Antecedent Factual Issues.

 

1.  The Churnet Valley Masterplan Options Report was put before the SMDC Cabinet by Councillor Hart.

2  Upon specific invitation by the Chair Councillor Ralphs, residents in the public gallery, who otherwise had no right to contribute to the debate, were invited to comment. They did so. They pointed out, inter alia, that there was a direct contradiction between the contents of the Options Report and remarks made by Councillor Hart as to the purpose and usage of ‘Village Conversations’ to inform the shaping of the Options in the Report and the statements of Mr Gavin Clarke of the SMDC Planning Department at Village Conversations that they ‘had nothing to do with the Core Strategy or the Churnet Valley Masterplan’.
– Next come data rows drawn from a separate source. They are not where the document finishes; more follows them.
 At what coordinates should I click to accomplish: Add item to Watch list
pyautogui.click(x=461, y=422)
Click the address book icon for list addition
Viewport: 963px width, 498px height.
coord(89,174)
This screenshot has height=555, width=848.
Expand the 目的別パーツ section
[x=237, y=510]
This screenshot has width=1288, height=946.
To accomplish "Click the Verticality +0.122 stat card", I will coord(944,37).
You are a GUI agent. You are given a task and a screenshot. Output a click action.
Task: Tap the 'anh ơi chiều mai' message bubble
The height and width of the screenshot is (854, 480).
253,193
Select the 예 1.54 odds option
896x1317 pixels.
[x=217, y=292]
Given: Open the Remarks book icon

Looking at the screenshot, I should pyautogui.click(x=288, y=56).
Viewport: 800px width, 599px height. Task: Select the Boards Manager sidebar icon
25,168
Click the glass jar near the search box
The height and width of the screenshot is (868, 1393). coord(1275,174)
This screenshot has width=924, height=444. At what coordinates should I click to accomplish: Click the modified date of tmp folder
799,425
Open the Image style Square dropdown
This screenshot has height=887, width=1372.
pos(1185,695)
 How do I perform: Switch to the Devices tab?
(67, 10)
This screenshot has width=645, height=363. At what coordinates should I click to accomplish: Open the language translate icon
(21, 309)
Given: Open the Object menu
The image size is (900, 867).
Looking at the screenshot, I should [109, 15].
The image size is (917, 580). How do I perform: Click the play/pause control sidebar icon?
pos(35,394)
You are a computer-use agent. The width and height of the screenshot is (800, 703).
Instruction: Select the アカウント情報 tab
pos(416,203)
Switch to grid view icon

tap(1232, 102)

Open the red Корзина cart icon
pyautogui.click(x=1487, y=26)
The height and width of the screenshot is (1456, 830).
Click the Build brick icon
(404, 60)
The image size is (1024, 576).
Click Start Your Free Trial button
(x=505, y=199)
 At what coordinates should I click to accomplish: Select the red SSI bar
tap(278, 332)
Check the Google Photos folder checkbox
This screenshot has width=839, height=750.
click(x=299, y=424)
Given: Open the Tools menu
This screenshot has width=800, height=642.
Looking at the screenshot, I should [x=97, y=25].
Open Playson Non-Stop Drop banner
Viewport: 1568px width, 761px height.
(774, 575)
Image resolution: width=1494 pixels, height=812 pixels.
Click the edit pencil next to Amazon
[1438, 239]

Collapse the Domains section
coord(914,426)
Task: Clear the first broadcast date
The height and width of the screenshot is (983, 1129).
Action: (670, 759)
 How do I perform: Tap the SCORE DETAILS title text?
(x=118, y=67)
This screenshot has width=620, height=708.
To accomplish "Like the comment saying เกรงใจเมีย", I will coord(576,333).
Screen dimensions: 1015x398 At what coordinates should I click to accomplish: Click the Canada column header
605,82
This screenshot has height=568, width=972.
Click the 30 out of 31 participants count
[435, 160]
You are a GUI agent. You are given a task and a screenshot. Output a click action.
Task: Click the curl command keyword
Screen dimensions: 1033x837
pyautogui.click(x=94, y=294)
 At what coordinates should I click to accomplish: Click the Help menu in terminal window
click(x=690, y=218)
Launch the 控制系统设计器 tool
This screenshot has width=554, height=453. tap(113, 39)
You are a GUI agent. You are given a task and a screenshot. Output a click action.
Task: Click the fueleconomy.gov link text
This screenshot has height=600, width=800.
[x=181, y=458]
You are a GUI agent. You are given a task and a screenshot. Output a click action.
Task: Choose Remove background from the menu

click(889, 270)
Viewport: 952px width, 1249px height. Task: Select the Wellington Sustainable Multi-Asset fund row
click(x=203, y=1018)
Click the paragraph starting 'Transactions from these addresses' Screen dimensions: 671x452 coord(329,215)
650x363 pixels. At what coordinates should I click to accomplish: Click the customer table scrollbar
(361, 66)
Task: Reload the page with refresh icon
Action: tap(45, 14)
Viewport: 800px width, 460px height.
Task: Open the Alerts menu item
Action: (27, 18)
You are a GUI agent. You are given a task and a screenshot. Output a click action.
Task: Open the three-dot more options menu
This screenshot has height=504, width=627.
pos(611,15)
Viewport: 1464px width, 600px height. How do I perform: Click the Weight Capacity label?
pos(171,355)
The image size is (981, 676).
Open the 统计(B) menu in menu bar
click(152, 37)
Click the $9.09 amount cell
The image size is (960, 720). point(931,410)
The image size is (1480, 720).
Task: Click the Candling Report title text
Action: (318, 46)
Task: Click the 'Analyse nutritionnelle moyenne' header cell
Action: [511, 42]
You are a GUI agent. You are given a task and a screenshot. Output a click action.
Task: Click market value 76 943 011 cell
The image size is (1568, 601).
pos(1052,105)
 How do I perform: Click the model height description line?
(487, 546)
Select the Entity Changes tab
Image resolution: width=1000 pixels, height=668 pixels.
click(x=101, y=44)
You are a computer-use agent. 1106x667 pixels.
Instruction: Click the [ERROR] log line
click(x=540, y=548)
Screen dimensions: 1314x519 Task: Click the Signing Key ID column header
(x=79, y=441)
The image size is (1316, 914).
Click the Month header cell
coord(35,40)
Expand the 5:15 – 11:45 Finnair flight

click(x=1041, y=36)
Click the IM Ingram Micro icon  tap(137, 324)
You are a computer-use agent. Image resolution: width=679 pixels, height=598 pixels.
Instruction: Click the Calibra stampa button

3  Cabinet also acknowledged that the SMDC had received a request under the Freedom of Information Act in relation to the ‘evidence’ base that purportedly supported the findings of the Options Report that remain [then and now] unanswered.

4  Despite the concerns expressed by Residents at the meeting of Cabinet on 15th November 2011 about the process, contents, ‘evidence’ and conclusions of the Masterplan, Cabinet determined to approve the document for public consultation. It is submitted that the decision was defective and unreasonable.

5  Cabinet gave assurances that the outstanding requests for disclosure would be met. At the time of the preparation of this document those assurances have not been met.

6   The Churnet Valley Masterplan Options Report was released to the public on 16th January 2012. On the same date some 800 pages of what is purported to be ‘evidence’ was posted on the SMDC website. The first public consultation was at Ipstones the next day, 17th January 2012, and other consultations are ongoing. Residents without access to a computer are disadvantaged by such a process.

7   The Options Report puts five options to the public for consideration. It does not justify why only five are chosen, although it concedes that a further option could be a combination of the five selected.